Carbon footprint - what a feat!

It's that day of the year when everyone gets excited about their carbon footprint, only to have nothing to do with it when the day is done. So far, the hubbub was restricted to corporates who chose the occasion of World Environment Day to make a grand pretence of atoning for their misdeeds - clever shareholder communication, in other words. But now, our otherwise unapologetic government has also jumped in. The tone of advertisements issued by government departments in India have always been a half-hearted, halfway effort between bone-numbing pedantry and pedagogic inanity festooned with mugshots of the irascible rascals responsible for siphoning off public money for their private interests. That's a lot of superlatives, yes. But consider this ad published today in The Times of India by the Karnataka Pollution Control Board:
  1. It says 'Don't leave your carbon footprint on the earth'. Ah, how evocative. Now, will they please suggest a list of places where we can leave it? And isn't this whole business about reducing the carbon footprint since it's impossible not to leave behind one at all. It's clear that the gurus at the KPCB are latecomers into the talk. So don't even expect them to walk it.

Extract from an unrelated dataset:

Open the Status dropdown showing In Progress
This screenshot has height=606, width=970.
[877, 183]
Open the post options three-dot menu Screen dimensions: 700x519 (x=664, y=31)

  2. Now, the only recycled material in this ad is the content, which is clearly lifted from any other public service noise that just anyone else in the world is making about 'carbon footprint', viz:
a) Use bicycles/ make cycling a habit: Cute, but the only cycling I get to do is in the gym. Because if I venture out into the real world on a bicycle, there is no guarantee of returning home alive riding it. Are there bicycle lanes anywhere in India? Of course, the KPCB can say that they are not the "concerned department", in more than one sense of the term. b) Plant and nurture trees: Try telling this to the Bruhat Bengaluru Mahanagara Palike (BBMP), which has to date connived with the state Forest Department to rid the city of its green cover under the pretext of development works. And in the place of our banyans and peepals have come fast-growing copper pods, rain trees and gulmohurs - introduced species that are ornamental but otherwise practically useless. And so easily felled by a good gale.
That said, it's a good gesture. Even if the Board's responsibility ends here. Talking of pollution control, every month the Bangalore Traffic Police embarks on a conscientious mission to enforce discipline among Bangalore's polluting vehicles. They stop vehicles (apparently at random) and demand to see an emission test certificate - you know, the ones issued by those shady little booths attached to fuel stations. It's a High Court Order, they will tell you if you argue, and brandish in your face a faded photostat copy of something Devanagari. Now, this certification is a mere formality for most Euro II and Euro III vehicles but somehow, something magic happens and turns the attention of our devoted men in uniform from the smoke-belching and utterly un-roadworthy trucks, buses and three-wheeled tempos grunting past you with impunity to your own uncertified but otherwise unpolluting Euro II vehicle. Of course, you don't have to flex your cerebral muscles to deduce that the constables' discretion extends only to drivers of vehicles who look like they are carrying the requisite amount payable as fine. And yes, in the end everyone is fine with that and nobody raises an alarm. Such good citizens. As for carbon footprint - I know plenty of enraged drivers who'd like to leave a nice sooty one on the faces of those cops. It's World Environment Day. Enjoy it while it lasts.